### Exercise goal
Please rewrite the stretch of rows from the one containing "美國MDRT官方訊息 (601, 2211)" through the one containing "Kindergarten (1289, 1279)", both included, keeping each request and raising every coordinate in the answers by 29. Give only those rows.

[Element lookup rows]
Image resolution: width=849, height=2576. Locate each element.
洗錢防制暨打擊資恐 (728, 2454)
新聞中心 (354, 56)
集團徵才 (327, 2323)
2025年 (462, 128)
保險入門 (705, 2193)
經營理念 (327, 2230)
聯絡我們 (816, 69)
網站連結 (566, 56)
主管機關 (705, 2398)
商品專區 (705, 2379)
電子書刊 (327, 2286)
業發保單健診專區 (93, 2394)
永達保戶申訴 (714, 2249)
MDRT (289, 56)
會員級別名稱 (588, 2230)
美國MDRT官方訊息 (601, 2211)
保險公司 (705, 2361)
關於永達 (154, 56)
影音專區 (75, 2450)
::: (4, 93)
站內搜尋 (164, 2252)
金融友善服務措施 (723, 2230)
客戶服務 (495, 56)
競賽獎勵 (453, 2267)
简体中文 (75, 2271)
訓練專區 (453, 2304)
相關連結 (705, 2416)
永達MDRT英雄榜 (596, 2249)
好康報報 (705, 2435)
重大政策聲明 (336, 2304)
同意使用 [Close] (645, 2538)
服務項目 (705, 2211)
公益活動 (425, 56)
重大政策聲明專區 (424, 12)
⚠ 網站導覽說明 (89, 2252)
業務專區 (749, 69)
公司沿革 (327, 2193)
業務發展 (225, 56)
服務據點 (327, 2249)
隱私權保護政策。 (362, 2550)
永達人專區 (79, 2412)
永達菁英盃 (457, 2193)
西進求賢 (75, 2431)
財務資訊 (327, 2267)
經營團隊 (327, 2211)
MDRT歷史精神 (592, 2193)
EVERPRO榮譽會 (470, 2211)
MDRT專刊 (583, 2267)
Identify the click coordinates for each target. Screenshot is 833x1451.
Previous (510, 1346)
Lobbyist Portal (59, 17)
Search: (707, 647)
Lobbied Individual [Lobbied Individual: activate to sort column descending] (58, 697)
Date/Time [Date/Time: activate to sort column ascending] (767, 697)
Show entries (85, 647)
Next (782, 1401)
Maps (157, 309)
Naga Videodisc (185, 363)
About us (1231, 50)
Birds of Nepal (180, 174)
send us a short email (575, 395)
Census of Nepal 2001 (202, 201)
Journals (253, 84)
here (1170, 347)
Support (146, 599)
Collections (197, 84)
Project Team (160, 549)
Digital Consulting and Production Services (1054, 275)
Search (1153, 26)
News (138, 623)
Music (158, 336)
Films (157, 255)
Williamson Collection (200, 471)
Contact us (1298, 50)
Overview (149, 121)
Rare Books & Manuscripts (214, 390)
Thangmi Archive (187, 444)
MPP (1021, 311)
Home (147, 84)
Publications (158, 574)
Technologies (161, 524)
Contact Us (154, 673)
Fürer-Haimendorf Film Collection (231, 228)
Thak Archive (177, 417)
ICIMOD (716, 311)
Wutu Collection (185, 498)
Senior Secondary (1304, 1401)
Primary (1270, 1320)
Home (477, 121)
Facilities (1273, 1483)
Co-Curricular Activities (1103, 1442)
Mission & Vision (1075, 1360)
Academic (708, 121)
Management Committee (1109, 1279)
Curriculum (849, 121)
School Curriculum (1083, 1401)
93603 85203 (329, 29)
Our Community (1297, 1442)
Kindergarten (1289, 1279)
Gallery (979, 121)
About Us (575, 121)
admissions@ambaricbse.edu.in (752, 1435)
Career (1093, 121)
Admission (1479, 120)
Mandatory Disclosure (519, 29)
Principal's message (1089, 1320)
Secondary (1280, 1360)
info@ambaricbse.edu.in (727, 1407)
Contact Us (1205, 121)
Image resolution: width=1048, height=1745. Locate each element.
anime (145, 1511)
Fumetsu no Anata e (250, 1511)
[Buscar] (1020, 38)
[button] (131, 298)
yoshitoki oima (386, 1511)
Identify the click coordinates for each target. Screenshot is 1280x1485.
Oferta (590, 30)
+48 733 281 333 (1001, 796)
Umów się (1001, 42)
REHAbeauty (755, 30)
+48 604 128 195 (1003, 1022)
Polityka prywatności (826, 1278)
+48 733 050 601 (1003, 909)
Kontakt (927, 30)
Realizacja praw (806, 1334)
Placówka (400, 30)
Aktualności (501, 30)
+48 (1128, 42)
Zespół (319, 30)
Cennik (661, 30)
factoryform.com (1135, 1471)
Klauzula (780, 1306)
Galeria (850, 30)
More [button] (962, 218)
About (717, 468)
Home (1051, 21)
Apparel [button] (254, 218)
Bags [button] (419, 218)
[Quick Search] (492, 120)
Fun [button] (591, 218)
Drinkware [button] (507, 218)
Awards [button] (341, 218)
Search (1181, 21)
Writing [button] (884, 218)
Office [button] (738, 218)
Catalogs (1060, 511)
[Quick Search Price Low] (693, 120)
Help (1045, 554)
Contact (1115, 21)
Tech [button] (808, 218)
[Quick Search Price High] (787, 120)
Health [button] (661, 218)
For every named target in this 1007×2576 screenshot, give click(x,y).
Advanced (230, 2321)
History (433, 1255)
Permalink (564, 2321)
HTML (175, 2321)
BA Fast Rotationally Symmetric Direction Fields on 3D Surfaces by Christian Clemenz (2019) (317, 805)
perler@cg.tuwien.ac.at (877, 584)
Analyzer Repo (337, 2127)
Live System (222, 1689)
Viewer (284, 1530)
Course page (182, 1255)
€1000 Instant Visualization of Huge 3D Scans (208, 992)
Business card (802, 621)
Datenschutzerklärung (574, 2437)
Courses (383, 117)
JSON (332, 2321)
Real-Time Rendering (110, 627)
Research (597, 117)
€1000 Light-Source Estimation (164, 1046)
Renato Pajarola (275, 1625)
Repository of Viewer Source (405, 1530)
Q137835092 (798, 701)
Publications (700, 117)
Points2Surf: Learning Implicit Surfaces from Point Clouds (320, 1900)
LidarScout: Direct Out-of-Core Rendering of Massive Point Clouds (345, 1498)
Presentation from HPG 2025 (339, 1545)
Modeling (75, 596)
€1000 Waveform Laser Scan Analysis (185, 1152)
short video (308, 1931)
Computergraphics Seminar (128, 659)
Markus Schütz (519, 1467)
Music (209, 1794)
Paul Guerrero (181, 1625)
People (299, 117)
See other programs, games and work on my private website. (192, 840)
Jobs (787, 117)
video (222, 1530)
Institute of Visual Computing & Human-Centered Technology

### The answer
美國MDRT官方訊息 (630, 2240)
保險公司 (734, 2390)
關於永達 (183, 85)
影音專區 (104, 2479)
::: (33, 122)
站內搜尋 (193, 2281)
金融友善服務措施 (752, 2259)
客戶服務 (524, 85)
競賽獎勵 (482, 2296)
简体中文 (104, 2300)
訓練專區 (482, 2333)
相關連結 (734, 2445)
永達MDRT英雄榜 (625, 2278)
好康報報 (734, 2464)
重大政策聲明 (365, 2333)
同意使用 [Close] (674, 2567)
服務項目 (734, 2240)
公益活動 (454, 85)
重大政策聲明專區 (453, 41)
⚠ 網站導覽說明 (118, 2281)
業務專區 (778, 98)
公司沿革 (356, 2222)
業務發展 (254, 85)
服務據點 (356, 2278)
隱私權保護政策。 (391, 2579)
永達人專區 (108, 2441)
永達菁英盃 (486, 2222)
西進求賢 (104, 2460)
財務資訊 (356, 2296)
經營團隊 (356, 2240)
MDRT歷史精神 (621, 2222)
EVERPRO榮譽會 (499, 2240)
MDRT專刊 (612, 2296)
Identify the click coordinates for each target. Screenshot is 833x1451.
Previous (539, 1375)
Lobbyist Portal (88, 46)
Search: (736, 676)
Lobbied Individual [Lobbied Individual: activate to sort column descending] (87, 726)
Date/Time [Date/Time: activate to sort column ascending] (796, 726)
Show entries (114, 676)
Next (811, 1430)
Maps (186, 338)
Naga Videodisc (214, 392)
About us (1260, 79)
Birds of Nepal (209, 203)
send us a short email (604, 424)
Census of Nepal 2001 (231, 230)
Journals (282, 113)
here (1199, 376)
Support (175, 628)
Collections (226, 113)
Project Team (189, 578)
Digital Consulting and Production Services (1083, 304)
Search (1182, 55)
News (167, 652)
Music (187, 365)
Films (186, 284)
Williamson Collection (229, 500)
Contact us (1327, 79)
Overview (178, 150)
Rare Books & Manuscripts (243, 419)
Thangmi Archive (216, 473)
MPP (1050, 340)
Home (176, 113)
Publications (187, 603)
Technologies (190, 553)
Contact Us (183, 702)
Fürer-Haimendorf Film Collection (260, 257)
Thak Archive (206, 446)
ICIMOD (745, 340)
Wutu Collection (214, 527)
Senior Secondary (1333, 1430)
Primary (1299, 1349)
Home (506, 150)
Facilities (1302, 1512)
Co-Curricular Activities (1132, 1471)
Mission & Vision (1104, 1389)
Academic (737, 150)
Management Committee (1138, 1308)
Curriculum (878, 150)
School Curriculum (1112, 1430)
93603 85203 (358, 58)
Our Community (1326, 1471)
Kindergarten (1318, 1308)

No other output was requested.